CF is a rare, life-threatening genetic disease in which a defective gene (CFTR) induces a salt imbalance, causing the body to form unusually thick, sticky mucus that can obstruct the airways and promote dangerous lung infections resulting in serious respiratory and also gastrointestinal manifestations. The majority of the CF patients die due to respiratory failure. It is estimated that almost 75,000 individuals worldwide suffer from CF, including 30,000 individuals in the United States.
The loss of function of the CFTR gene in the biliary epithelium leads to a reduction in bile flow, with CF patients often experiencing ductal cholestasis, a condition where the bile cannot flow from the liver to the duodenum. The study of biliary disorders, including CF-associated cholestasis, has been impaired by the lack of primary human cholangiocytes (epithelial cells of the bile duct) models.
In the study, researchers presented an effective, serum-free method for direct differentiation of cholangiocyte-like cells (CLCs) from human induced pluripotent stem cells, which correspond to immature cells that have the potential to differentiate into several specialized cell types. Through this technique, researchers were able to grow and recreate fully functional three-dimensional bile ducts in the lab.
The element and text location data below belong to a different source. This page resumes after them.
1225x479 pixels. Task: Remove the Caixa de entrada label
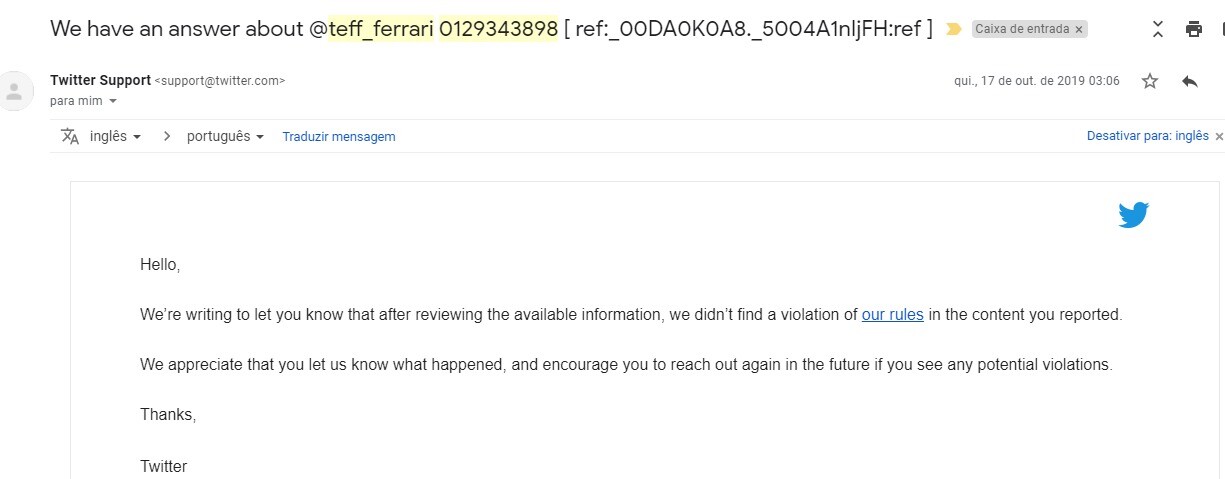[1079, 30]
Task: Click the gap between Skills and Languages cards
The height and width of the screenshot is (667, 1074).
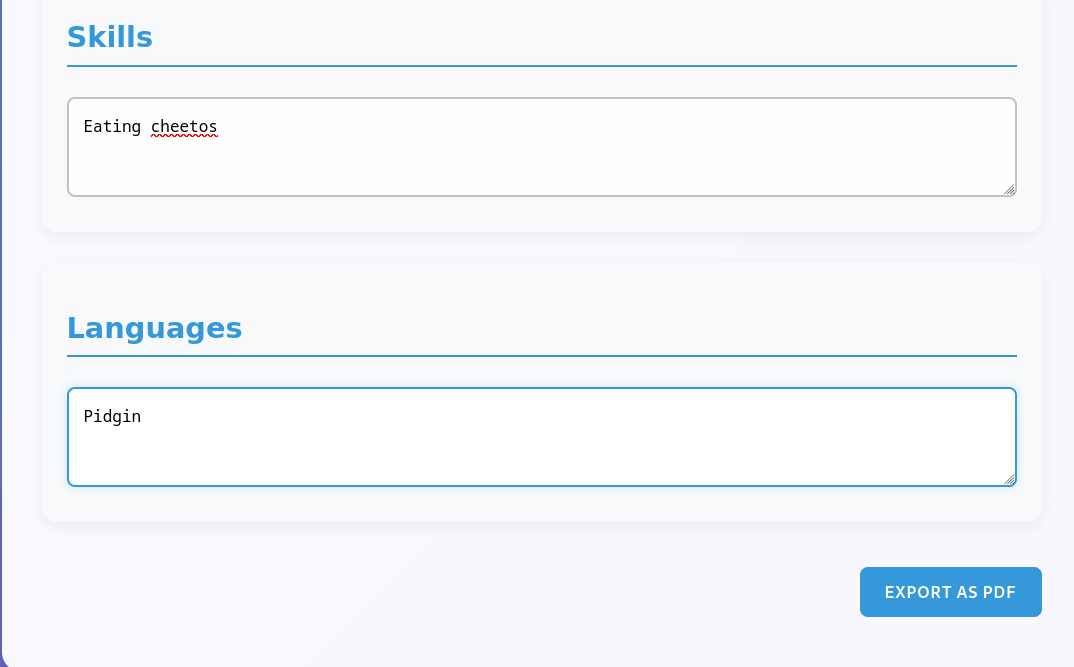Action: 541,247
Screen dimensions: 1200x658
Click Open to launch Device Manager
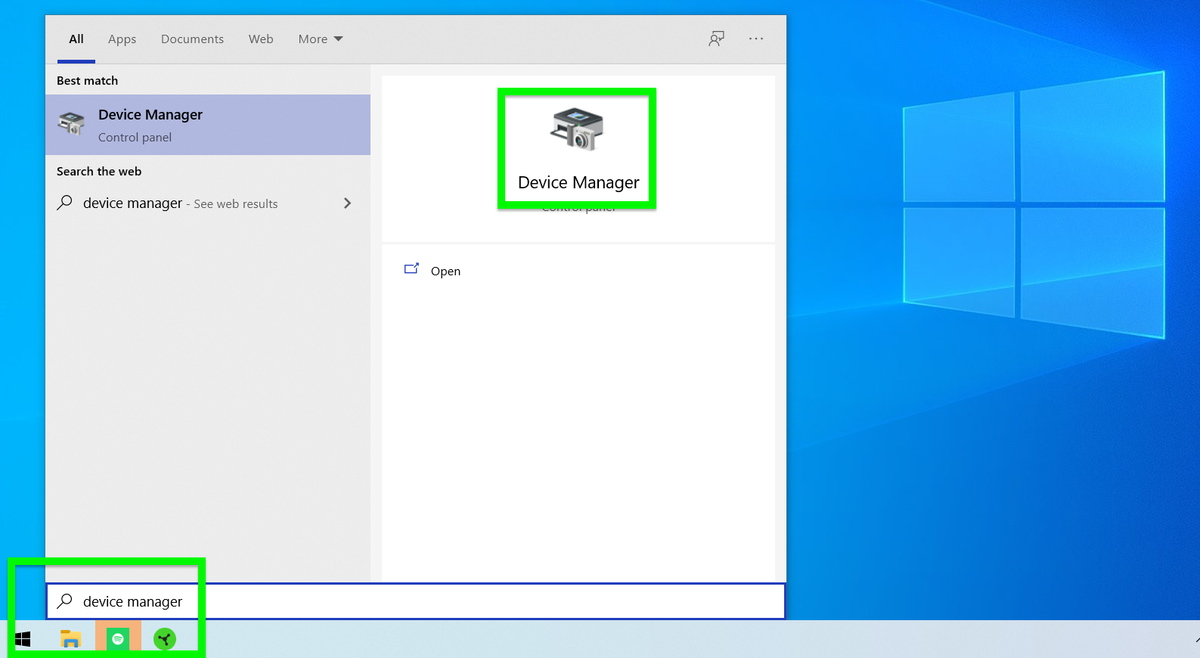coord(445,270)
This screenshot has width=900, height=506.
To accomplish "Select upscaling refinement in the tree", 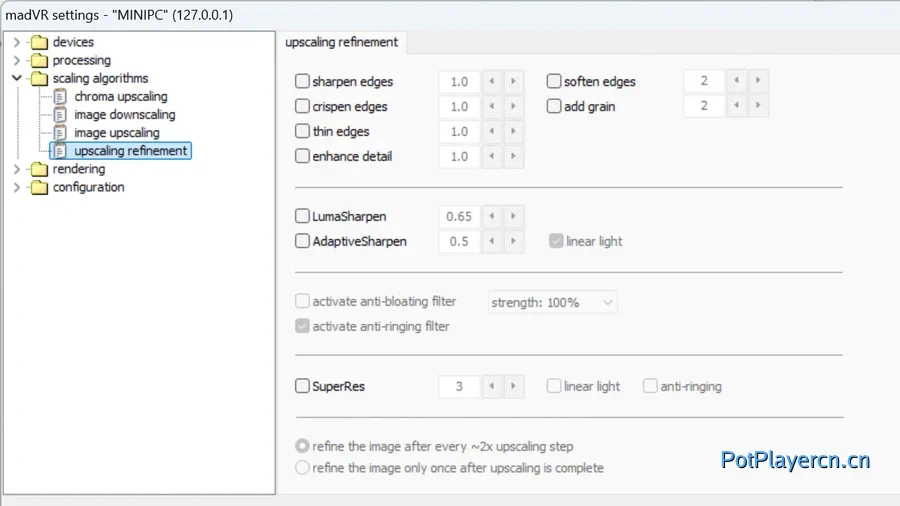I will point(130,151).
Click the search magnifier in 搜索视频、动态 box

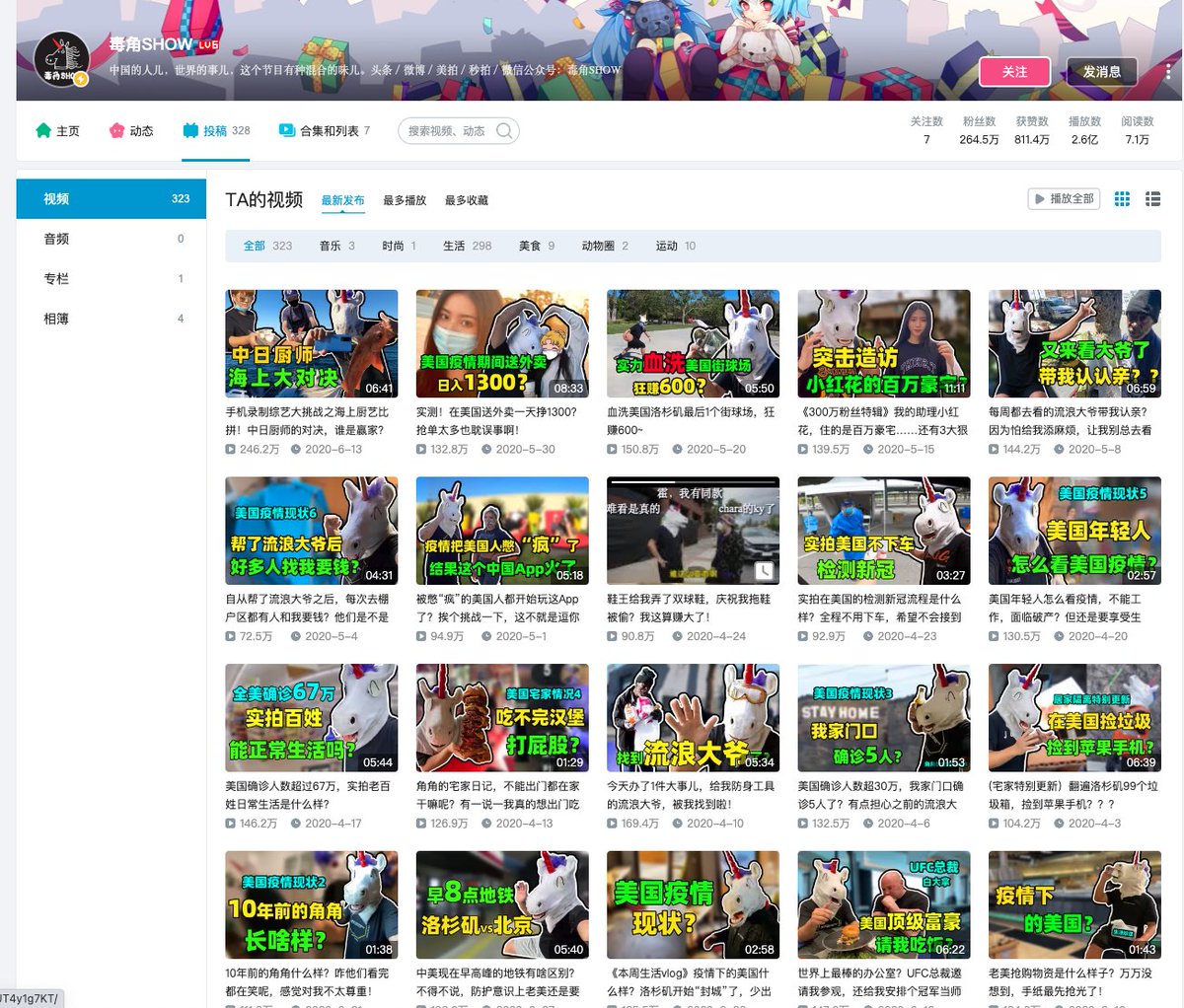[x=503, y=130]
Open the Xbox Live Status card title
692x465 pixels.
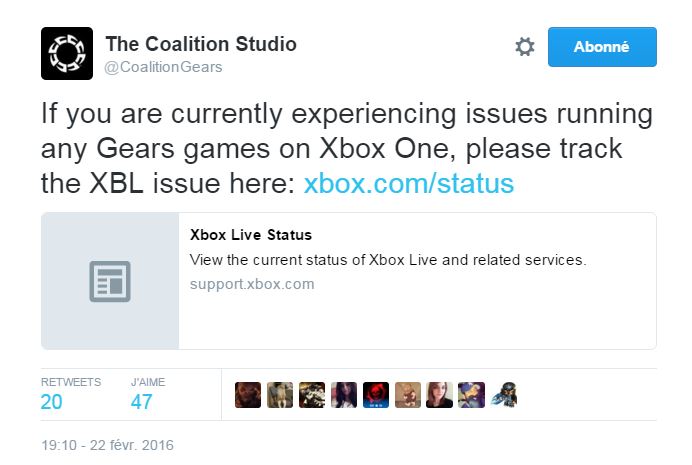[251, 235]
“The bile duct cells we have generated represent an invaluable tool to understand not only how healthy bile ducts develop and function, but to also understand how diseased bile ducts behave and how they may respond to therapeutic treatment. This platform opens up the possibility of modeling complex liver diseases and will certainly progress our understanding of biliary disease in the future,” noted the study’s co-senior author Dr. Nicholas Hannan in a news release.
The team used their lab-grown miniature bile ducts and tested several drugs for biliary diseases. In this analysis, researchers found that one of the experimental drugs developed for the treatment of the CF effects in the lungs, VX809 (also known as Lumacaftor, one of the two drugs in Vertex’s newly approved combination therapy Orkambi), could indeed prevent the damage caused by the disease to the liver and bile duct.
“Treating liver complications caused by bile duct disorders constitutes a major challenge — with the only treatment option often being liver transplantation. We were delighted to identify a new experimental drug that could prevent patients with cystic fibrosis, one of the most common inherited disorders in Europe, from undergoing a liver transplantation, a major and life changing operation. But, this treatment will need to be tested in clinical trials before it can be recommended to patients,” said the study’s lead author Dr. Fotios Sampaziotis.
The research team proposes that their lab-grown miniature bile ducts could be a valuable tool for the study of biliary disease modeling and drug screening. “The pharmaceutical applications of our system are particularly important as we don’t have many human samples of this type of tissue to work on. This system could provide a unique resource for identifying new therapeutic agents,” concluded the study’s co-senior author Dr. Ludovic Vallier.